Il 25 marzo 2020, il governo ha introdotto lo stato di emergenza in Ucraina per 30 giorni e ha esteso la quarantena a livello nazionale fino al 24 aprile 2020. Come influenzerà gli stranieri che sono rimasti in Ucraina?
Ad oggi, i posti di blocco attraverso il confine di stato per il trasporto passeggeri in Ucraina sono chiusi e il trasporto aereo di passeggeri è vietato, tranne che allo scopo di garantire la protezione degli interessi nazionali e l’adempimento degli obblighi internazionali. Di conseguenza, un gran numero di stranieri è stato costretto a rimanere nel territorio dell’Ucraina.
A questo proposito, il Ministero degli Affari Esteri ucraino ha chiarito se gli stranieri saranno rilasciati al di fuori dell’Ucraina durante l’intero periodo di quarantena.
Il Ministero informa che la procedura per l’esame di tali ricorsi da parte di cittadini stranieri non cambia. Ogni straniero deve rivolgersi all’ambasciata del suo paese in Ucraina e informare della sua intenzione di lasciare l’Ucraina. Allo stesso tempo, lo straniero deve giustificare la necessità di lasciare l’Ucraina.

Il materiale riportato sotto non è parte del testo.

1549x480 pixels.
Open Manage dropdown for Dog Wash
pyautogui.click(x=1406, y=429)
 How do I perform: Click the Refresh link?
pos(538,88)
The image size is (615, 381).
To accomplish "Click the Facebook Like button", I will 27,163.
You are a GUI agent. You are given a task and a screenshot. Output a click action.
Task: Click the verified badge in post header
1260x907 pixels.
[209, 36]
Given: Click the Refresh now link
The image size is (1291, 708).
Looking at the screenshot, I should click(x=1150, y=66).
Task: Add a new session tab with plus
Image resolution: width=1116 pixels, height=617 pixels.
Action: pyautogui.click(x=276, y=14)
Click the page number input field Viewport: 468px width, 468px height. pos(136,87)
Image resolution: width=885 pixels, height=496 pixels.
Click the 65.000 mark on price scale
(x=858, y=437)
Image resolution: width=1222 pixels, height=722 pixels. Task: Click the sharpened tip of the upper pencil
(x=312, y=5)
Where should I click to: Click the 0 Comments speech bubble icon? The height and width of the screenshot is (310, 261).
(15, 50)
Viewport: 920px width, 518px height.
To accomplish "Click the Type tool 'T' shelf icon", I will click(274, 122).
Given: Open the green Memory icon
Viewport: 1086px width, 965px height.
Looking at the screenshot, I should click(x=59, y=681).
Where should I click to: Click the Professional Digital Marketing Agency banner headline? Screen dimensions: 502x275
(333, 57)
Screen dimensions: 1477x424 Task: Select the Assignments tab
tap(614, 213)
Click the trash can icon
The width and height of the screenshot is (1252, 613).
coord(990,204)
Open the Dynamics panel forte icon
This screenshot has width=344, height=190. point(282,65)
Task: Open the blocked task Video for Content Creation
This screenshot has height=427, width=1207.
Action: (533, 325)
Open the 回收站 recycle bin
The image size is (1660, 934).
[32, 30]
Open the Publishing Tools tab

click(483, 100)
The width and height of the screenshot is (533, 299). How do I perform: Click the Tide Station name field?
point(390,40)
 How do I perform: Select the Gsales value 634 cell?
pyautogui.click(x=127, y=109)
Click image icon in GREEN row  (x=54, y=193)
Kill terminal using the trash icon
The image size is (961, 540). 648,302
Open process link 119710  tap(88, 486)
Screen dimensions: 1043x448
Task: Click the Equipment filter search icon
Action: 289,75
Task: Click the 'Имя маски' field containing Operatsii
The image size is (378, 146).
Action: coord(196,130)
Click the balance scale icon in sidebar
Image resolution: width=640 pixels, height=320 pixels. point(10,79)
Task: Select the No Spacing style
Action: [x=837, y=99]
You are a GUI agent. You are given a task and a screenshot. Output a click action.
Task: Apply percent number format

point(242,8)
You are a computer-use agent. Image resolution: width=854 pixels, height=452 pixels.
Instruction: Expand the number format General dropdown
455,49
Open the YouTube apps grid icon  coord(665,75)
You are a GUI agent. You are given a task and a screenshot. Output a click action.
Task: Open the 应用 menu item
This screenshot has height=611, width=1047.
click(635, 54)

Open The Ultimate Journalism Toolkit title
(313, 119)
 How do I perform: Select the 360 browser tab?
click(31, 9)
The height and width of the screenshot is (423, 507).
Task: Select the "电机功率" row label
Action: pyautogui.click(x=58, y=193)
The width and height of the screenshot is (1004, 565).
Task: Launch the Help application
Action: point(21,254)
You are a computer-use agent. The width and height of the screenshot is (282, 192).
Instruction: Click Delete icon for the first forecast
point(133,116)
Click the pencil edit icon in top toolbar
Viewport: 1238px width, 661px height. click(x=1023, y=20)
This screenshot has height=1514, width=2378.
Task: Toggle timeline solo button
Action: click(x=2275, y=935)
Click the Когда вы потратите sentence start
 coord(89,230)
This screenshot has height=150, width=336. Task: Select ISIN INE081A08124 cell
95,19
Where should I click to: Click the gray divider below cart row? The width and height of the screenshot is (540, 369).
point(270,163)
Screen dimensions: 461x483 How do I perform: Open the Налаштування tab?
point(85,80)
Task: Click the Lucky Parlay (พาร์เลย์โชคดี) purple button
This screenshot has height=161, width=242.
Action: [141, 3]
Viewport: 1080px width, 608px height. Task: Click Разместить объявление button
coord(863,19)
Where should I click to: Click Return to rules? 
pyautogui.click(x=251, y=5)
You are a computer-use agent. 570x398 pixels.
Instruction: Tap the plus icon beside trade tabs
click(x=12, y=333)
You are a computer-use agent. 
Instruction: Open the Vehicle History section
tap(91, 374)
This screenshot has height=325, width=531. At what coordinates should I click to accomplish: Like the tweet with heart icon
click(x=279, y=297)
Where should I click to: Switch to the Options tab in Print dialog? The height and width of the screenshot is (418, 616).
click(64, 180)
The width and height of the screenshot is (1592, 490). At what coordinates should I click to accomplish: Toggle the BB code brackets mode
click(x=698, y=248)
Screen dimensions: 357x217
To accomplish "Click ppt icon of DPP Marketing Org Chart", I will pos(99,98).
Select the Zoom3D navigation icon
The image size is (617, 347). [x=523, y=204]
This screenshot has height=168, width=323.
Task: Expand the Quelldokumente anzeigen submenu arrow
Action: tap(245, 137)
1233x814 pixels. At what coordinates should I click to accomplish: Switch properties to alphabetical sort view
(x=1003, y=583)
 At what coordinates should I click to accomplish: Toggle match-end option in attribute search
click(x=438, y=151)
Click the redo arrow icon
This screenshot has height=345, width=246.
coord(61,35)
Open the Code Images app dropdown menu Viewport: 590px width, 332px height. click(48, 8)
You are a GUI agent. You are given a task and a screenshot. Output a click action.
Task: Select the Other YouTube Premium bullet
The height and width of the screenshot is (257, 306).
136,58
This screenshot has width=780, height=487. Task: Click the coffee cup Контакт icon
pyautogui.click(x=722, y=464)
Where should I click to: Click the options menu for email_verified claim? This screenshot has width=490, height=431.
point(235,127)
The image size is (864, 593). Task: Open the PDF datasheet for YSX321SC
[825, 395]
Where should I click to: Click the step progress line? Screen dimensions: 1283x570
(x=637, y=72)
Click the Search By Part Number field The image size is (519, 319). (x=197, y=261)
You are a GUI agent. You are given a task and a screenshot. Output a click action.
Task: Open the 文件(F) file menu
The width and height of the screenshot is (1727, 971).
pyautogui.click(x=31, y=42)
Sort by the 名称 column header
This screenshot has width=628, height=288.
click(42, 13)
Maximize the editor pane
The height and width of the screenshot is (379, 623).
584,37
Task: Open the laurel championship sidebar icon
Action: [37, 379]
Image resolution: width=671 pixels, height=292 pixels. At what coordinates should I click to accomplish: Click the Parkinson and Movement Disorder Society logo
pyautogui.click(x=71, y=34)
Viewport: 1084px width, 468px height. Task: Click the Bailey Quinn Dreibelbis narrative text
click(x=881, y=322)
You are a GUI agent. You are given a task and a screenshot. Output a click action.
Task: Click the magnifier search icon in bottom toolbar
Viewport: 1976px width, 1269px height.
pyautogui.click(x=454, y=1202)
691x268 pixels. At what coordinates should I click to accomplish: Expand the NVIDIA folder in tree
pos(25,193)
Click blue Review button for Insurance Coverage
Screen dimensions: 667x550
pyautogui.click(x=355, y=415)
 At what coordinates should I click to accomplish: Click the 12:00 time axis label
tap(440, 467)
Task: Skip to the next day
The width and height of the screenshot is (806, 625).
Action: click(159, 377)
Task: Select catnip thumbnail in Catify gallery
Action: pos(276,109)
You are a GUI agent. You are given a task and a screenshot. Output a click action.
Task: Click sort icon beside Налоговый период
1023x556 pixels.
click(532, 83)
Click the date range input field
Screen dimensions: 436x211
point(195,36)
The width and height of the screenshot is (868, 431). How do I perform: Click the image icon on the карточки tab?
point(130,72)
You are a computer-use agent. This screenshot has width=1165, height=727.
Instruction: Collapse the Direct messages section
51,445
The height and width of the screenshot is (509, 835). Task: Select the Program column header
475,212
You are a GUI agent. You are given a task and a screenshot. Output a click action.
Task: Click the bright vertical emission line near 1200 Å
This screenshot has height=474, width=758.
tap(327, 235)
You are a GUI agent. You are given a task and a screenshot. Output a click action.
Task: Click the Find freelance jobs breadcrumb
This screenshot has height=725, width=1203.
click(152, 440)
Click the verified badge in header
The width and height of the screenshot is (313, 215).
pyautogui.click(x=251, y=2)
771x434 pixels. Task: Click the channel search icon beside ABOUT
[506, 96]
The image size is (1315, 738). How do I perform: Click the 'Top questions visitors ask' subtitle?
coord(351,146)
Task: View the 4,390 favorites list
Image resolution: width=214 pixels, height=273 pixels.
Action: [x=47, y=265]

Il Ministero esaminerà ciascuna di queste domande separatamente in collaborazione con l’ambasciata del rispettivo paese al fine di prendere la decisione ottimale sia per lo straniero che per gli interessi della sicurezza sanitaria.
Allo stesso tempo, vorremmo ricordare che gli stranieri che non hanno potuto lasciare l’Ucraina in tempo a causa della quarantena non saranno ritenuti responsabili amministrativamente. Il divieto di azione penale si applica anche agli stranieri che non hanno presentato tempestivamente domanda al servizio di immigrazione per prolungare il soggiorno in Ucraina o per scambiare un permesso di soggiorno temporaneo/permanente. Tutti gli stranieri potranno risolvere la questione dello status giuridico del soggiorno in Ucraina entro 30 giorni dalla fine della quarantena.